(EXERCISE REQUIREMENTS) Copy out each of the following records exactly as it appears, with no changes.

Records taken from a collection:
----

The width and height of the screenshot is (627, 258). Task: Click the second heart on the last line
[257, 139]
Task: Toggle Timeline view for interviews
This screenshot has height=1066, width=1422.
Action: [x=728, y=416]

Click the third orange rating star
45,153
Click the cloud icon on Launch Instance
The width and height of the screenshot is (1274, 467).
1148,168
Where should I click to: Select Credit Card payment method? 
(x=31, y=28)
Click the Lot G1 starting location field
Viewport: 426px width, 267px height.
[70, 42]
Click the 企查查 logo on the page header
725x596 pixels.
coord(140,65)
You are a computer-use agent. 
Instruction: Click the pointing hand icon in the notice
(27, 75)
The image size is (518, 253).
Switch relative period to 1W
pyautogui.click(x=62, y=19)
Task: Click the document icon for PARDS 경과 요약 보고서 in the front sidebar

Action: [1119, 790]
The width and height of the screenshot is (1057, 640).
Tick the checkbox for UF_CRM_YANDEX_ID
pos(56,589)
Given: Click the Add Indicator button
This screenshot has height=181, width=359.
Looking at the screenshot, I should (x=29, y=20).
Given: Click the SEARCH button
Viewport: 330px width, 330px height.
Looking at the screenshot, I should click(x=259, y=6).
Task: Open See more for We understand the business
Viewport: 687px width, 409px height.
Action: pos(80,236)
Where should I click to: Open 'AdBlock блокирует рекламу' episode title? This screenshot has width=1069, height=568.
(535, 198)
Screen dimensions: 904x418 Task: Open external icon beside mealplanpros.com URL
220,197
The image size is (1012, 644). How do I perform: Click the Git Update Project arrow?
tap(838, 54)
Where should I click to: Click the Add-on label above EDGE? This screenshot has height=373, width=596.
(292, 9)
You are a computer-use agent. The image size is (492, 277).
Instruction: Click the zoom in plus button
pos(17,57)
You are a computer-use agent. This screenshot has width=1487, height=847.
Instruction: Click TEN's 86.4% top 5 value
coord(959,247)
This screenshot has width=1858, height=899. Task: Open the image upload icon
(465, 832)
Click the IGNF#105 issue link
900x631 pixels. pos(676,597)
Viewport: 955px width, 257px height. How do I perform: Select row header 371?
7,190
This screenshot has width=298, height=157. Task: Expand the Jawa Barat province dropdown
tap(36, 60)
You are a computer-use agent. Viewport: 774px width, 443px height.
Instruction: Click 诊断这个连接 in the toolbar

----

(RESULT FOR THIS TASK)
The width and height of the screenshot is (627, 258). Task: Click the second heart on the last line
[257, 139]
Task: Toggle Timeline view for interviews
This screenshot has height=1066, width=1422.
Action: [x=728, y=416]

Click the third orange rating star
45,153
Click the cloud icon on Launch Instance
The width and height of the screenshot is (1274, 467).
1148,168
Where should I click to: Select Credit Card payment method? 
(x=31, y=28)
Click the Lot G1 starting location field
Viewport: 426px width, 267px height.
[70, 42]
Click the 企查查 logo on the page header
725x596 pixels.
coord(140,65)
You are a computer-use agent. 
Instruction: Click the pointing hand icon in the notice
(27, 75)
The image size is (518, 253).
Switch relative period to 1W
pyautogui.click(x=62, y=19)
Task: Click the document icon for PARDS 경과 요약 보고서 in the front sidebar

Action: [1119, 790]
The width and height of the screenshot is (1057, 640).
Tick the checkbox for UF_CRM_YANDEX_ID
pos(56,589)
Given: Click the Add Indicator button
This screenshot has height=181, width=359.
Looking at the screenshot, I should (x=29, y=20).
Given: Click the SEARCH button
Viewport: 330px width, 330px height.
Looking at the screenshot, I should click(x=259, y=6).
Task: Open See more for We understand the business
Viewport: 687px width, 409px height.
Action: pos(80,236)
Where should I click to: Open 'AdBlock блокирует рекламу' episode title? This screenshot has width=1069, height=568.
(535, 198)
Screen dimensions: 904x418 Task: Open external icon beside mealplanpros.com URL
220,197
The image size is (1012, 644). How do I perform: Click the Git Update Project arrow?
tap(838, 54)
Where should I click to: Click the Add-on label above EDGE? This screenshot has height=373, width=596.
(292, 9)
You are a computer-use agent. The image size is (492, 277).
Instruction: Click the zoom in plus button
pos(17,57)
You are a computer-use agent. This screenshot has width=1487, height=847.
Instruction: Click TEN's 86.4% top 5 value
coord(959,247)
This screenshot has width=1858, height=899. Task: Open the image upload icon
(465, 832)
Click the IGNF#105 issue link
900x631 pixels. pos(676,597)
Viewport: 955px width, 257px height. How do I perform: Select row header 371?
7,190
This screenshot has width=298, height=157. Task: Expand the Jawa Barat province dropdown
tap(36, 60)
You are a computer-use agent. Viewport: 774px width, 443px height.
Instruction: Click 诊断这个连接 in the toolbar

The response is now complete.